---- Data shown

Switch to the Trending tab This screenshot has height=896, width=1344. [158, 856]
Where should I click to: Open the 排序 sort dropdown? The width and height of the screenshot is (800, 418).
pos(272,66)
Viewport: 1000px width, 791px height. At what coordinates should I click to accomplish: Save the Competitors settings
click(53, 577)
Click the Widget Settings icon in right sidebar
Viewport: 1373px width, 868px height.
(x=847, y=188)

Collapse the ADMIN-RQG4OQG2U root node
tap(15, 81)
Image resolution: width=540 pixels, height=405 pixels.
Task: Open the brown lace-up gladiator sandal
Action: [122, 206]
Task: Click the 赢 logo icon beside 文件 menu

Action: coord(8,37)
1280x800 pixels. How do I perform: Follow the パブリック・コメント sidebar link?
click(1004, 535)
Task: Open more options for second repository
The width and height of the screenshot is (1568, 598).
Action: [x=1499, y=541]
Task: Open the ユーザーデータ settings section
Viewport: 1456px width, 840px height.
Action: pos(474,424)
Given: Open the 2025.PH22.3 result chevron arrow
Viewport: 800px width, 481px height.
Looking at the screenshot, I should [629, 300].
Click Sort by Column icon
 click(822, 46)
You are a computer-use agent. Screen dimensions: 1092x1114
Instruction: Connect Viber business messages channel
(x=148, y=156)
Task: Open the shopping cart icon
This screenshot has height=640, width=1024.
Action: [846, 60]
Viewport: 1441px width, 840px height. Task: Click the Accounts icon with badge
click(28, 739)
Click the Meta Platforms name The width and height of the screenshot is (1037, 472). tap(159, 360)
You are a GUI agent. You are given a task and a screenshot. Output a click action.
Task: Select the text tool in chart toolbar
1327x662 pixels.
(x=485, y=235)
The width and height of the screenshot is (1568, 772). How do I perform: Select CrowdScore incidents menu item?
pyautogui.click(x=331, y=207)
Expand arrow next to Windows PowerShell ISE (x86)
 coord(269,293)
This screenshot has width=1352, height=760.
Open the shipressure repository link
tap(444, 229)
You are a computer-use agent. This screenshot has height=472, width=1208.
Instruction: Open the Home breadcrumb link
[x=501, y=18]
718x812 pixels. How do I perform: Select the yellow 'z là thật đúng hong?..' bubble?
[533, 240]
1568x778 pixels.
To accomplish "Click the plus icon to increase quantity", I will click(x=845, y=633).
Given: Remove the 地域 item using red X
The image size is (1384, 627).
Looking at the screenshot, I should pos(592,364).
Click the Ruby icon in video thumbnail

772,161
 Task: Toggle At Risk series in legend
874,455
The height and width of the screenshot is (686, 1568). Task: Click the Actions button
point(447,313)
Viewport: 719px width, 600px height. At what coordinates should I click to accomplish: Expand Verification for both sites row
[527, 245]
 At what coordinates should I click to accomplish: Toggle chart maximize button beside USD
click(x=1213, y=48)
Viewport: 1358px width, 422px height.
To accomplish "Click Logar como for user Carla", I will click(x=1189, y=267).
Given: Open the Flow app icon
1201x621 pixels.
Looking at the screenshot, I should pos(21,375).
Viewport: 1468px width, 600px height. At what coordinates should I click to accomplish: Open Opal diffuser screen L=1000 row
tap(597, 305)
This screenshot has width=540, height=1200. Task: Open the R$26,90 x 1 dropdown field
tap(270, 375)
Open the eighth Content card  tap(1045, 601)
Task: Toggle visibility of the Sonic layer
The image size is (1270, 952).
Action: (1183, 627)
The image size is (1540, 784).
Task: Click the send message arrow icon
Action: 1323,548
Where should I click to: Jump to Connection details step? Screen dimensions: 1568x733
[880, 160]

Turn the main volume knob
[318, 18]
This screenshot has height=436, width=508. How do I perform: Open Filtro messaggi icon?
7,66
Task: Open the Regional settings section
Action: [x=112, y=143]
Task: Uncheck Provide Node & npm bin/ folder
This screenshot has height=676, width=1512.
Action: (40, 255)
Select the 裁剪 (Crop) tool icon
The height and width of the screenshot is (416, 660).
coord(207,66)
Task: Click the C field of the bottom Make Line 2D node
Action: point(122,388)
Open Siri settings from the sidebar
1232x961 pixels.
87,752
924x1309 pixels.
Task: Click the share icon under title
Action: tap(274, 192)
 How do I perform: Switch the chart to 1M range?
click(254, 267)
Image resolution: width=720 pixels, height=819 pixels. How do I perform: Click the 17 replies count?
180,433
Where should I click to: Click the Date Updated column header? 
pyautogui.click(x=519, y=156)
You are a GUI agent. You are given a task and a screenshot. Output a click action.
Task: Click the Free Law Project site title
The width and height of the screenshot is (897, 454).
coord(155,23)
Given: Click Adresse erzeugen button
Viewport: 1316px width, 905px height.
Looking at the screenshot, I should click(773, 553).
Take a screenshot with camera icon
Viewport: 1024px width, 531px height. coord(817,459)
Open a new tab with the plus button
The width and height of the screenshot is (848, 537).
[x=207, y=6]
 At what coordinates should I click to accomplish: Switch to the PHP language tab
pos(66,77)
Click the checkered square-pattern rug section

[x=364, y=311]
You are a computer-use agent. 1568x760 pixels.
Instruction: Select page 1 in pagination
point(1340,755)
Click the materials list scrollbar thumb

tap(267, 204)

--------

Exercise directions: Copy out the rows word for word, starting at the first row and ending at the line that contains "Click the Meta".

Reply:
Switch to the Trending tab This screenshot has height=896, width=1344. [158, 856]
Where should I click to: Open the 排序 sort dropdown? The width and height of the screenshot is (800, 418).
pos(272,66)
Viewport: 1000px width, 791px height. At what coordinates should I click to accomplish: Save the Competitors settings
click(53, 577)
Click the Widget Settings icon in right sidebar
Viewport: 1373px width, 868px height.
(x=847, y=188)

Collapse the ADMIN-RQG4OQG2U root node
tap(15, 81)
Image resolution: width=540 pixels, height=405 pixels.
Task: Open the brown lace-up gladiator sandal
Action: [122, 206]
Task: Click the 赢 logo icon beside 文件 menu

Action: coord(8,37)
1280x800 pixels. How do I perform: Follow the パブリック・コメント sidebar link?
click(1004, 535)
Task: Open more options for second repository
The width and height of the screenshot is (1568, 598).
Action: [x=1499, y=541]
Task: Open the ユーザーデータ settings section
Viewport: 1456px width, 840px height.
Action: pos(474,424)
Given: Open the 2025.PH22.3 result chevron arrow
Viewport: 800px width, 481px height.
Looking at the screenshot, I should [629, 300].
Click Sort by Column icon
 click(822, 46)
You are a computer-use agent. Screen dimensions: 1092x1114
Instruction: Connect Viber business messages channel
(x=148, y=156)
Task: Open the shopping cart icon
This screenshot has height=640, width=1024.
Action: [846, 60]
Viewport: 1441px width, 840px height. Task: Click the Accounts icon with badge
click(28, 739)
Click the Meta Platforms name The width and height of the screenshot is (1037, 472). tap(159, 360)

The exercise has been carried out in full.